AP is an arithmetic sequence in which the difference between two consecutive elements is always the same. We will print all triples in the sorted array that form the AP using three methods: the naive method, the binary search method, and the two-pointer method.

Problem Introduction

In this question, we get a sorted array, which means all elements are in increasing form. We have to find three elements in the array and form an AP. For example -

Given array: 1 5 2 4 3

From the given array, we have two triples: 1 2 3 and 5 4 3 because the difference between adjacent elements is equal. Also, as written, we only need to find triples, so we don't find any longer sequences.

Let's turn to the method of finding triples -

method

Naive method

In this method we just use a loop to move over the array and for each iteration we will run through another array for a larger number compared to the current index.

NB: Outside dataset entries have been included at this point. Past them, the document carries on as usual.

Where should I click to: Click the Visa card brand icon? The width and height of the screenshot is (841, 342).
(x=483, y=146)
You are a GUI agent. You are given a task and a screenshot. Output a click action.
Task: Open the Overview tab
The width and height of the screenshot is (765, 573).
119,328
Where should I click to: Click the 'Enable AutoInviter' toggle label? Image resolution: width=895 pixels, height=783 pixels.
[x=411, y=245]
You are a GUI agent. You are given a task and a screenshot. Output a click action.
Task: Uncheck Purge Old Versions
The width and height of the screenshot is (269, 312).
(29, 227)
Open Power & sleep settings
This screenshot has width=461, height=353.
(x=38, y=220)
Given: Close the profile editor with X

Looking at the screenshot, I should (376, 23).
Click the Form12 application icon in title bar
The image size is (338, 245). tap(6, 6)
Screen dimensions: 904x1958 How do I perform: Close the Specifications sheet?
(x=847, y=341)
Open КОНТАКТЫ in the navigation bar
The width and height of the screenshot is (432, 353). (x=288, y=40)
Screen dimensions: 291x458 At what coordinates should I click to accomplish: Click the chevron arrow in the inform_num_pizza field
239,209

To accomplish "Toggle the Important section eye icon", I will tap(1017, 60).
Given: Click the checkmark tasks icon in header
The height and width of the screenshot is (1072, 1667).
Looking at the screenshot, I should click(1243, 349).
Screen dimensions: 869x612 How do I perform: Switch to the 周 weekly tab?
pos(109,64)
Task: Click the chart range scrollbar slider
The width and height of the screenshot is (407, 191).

Then we will implement a nested array again within the first nested array to find the elements that can form AP. Let's look at the code -

Example

// function to find all the triplets 
function findAP(arr){
   var n = arr.length
   // traversing over the array
   for(var i = 0; i< n;i++){
      for(var j = i+1;j<n;j++){
         for(var k = j+1; k < n; k++){
            if(arr[j] - arr[i] == arr[k] - arr[j]) {
               console.log("Triplet is: " + arr[i] + " " + arr[j] + " " + arr[k]);
            }
         }
      }
   }
}
// defining the array and calling the function 
arr = [1, 5, 2, 4, 3]
findAP(arr)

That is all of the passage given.